The adage that the devil is in the detail is never more true than at budget time. This year the details of the health budget reveal that the big loser is mental health.
Despite the huge burdens of cost and disability that mental illness imposes on society, despite a raft of reports that cogently argue for doing and spending more, and despite election commitments to make mental health a priority, the budget details reveal spending cuts of $290 million in mental health programs over the next four years.
There are some new commitments in mental health. A total of $76.3 million will be spent on a national plan for peri-natal depression and more post-graduate and masters degree scholarships for mental health professionals, and $2.4 million will be provided from within existing Department of Health and Ageing resources to establish a National Advisory Council on Mental Health. But even these new measures are short on funding and long-term commitment.
The budget provides $41.3million over four years to tackle pre- and post-natal depression. This is a valuable new initiative to address a problem that affects almost one in five new mothers.
However, this funding represents a significant retreat from the $85 million promised during the election and in the media release accompanying the budget papers.
There is $35 million over four years to expand the current program that provides post-graduate education assistance for mental health nurses and psychologists.
This builds on the Howard government's 2006 funding of $103.5 million to provide training support for a total of 1400 additional mental health nurses and 700 additional clinical psychologists by the end of 2011.
The current budget states that the additional $35 million will provide scholarships for 1070 mental health nurses and 222 scholarships for psychologists in rural and remote areas. When compared to 2006, this package seems to be significantly underfunded.
And finally, the willingness to fund the new national advisory council to provide independent expert advice to the Government apparently only extends for three years.

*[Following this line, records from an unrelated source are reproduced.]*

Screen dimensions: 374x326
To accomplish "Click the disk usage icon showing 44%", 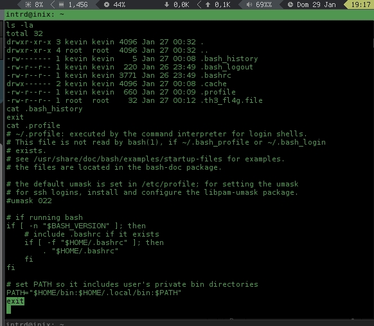I will 107,5.

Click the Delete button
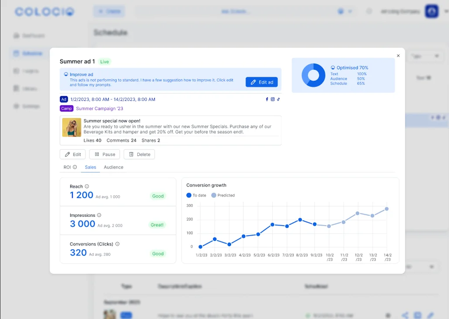139,154
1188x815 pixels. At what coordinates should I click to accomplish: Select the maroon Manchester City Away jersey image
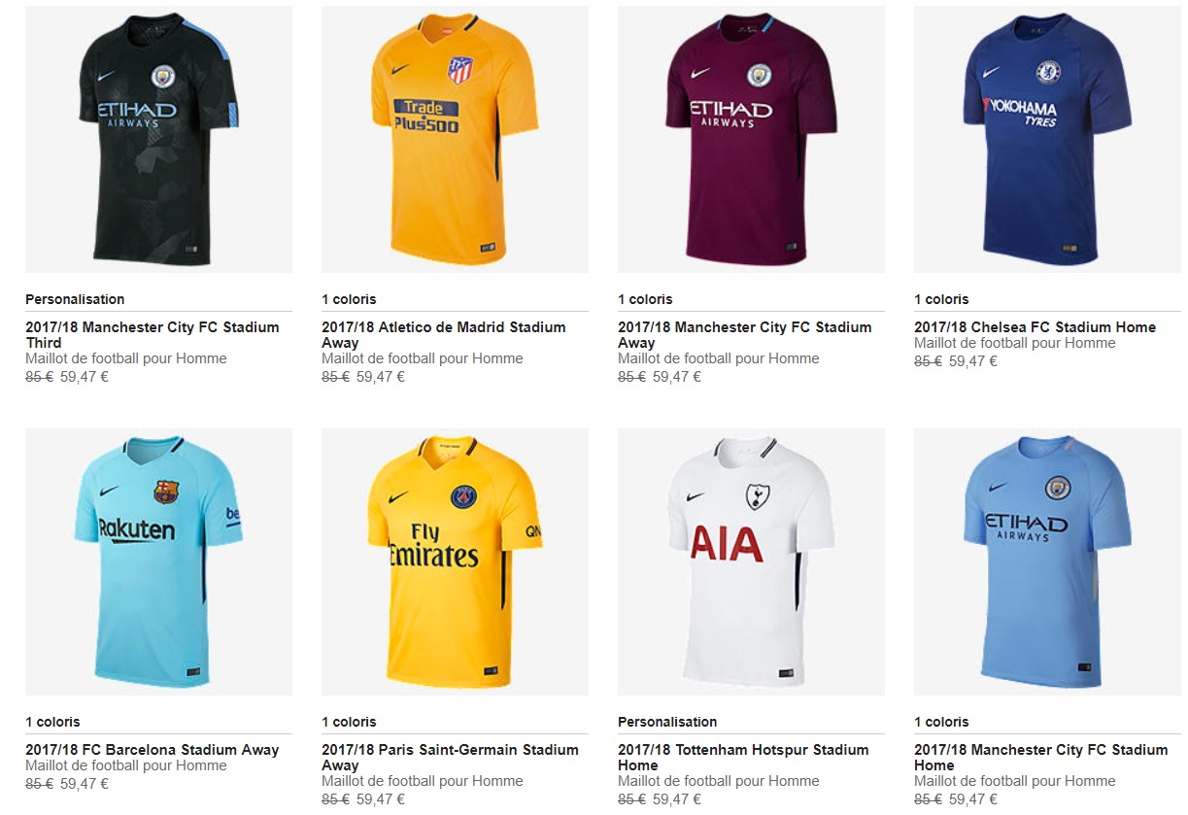(x=751, y=139)
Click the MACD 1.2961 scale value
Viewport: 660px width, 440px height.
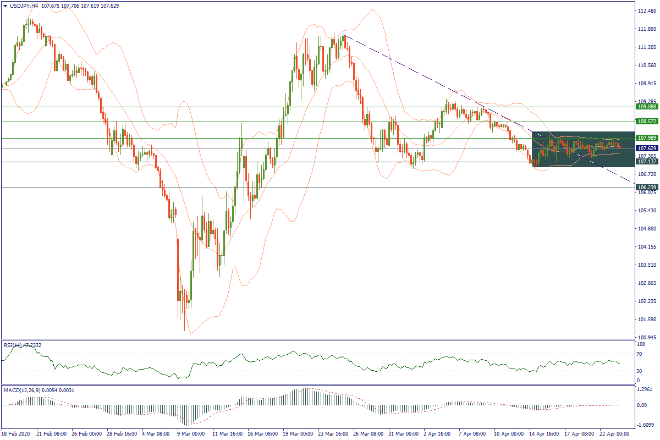coord(645,389)
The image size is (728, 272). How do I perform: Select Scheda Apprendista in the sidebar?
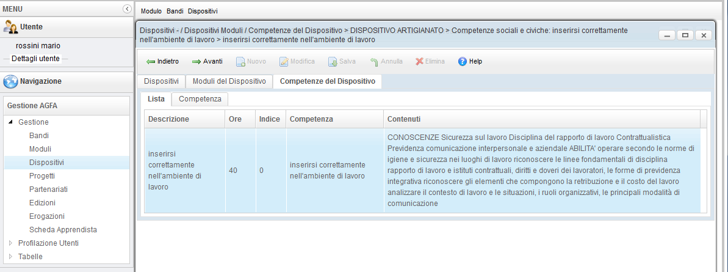coord(63,230)
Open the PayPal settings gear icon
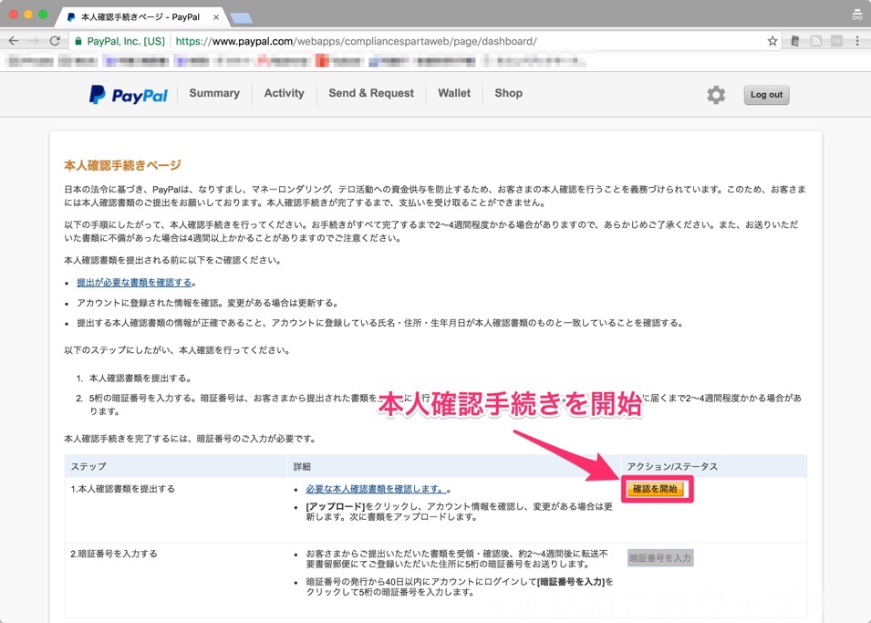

This new spending is more than offset by the cuts in mental health programs. The rationale provided for these cuts is that the programs have historically been under-spent, and that if demand does increase in the future, then more funds will become available.
Most of the affected programs are part of the Howard government's mental health package funded in the 2006-07 budget, so there is no long history to support the argument about the reduction in funds reflecting the historical spending pattern.
Lack of leadership and strategic policy from the previous government meant that these programs never really got up and running.
There is no commitment from the Rudd Government to examine the value of these programs, to understand why uptake rates have been less than predicted, and to invest the budget savings in innovative approaches to the delivery of mental health services.
All new programs are currently constrained by severe workforce shortages, and access to services is particularly limited for people who live outside metropolitan areas.
So it is particularly problematic to see $15.5 million in reduced funding for mental health services in rural and remote areas, and $219.7 million cut from mental health workforce and training programs with no apparent effort to address the reasons for low and slow uptake.
The scholarship programs to train more mental health nurses and psychologists will not deliver more mental health workers for three to five years, and action to deliver more and better services cannot wait that long.
It seems that good health policy has lost out to the budget razor gang. It seems that the needs of the mentally ill have lost out to a short-sighted Government commitment to responsible economic management.
Dr Russell is the Menzies Foundation Fellow at the Menzies Centre for Health Policy, University of Sydney/Australian National University.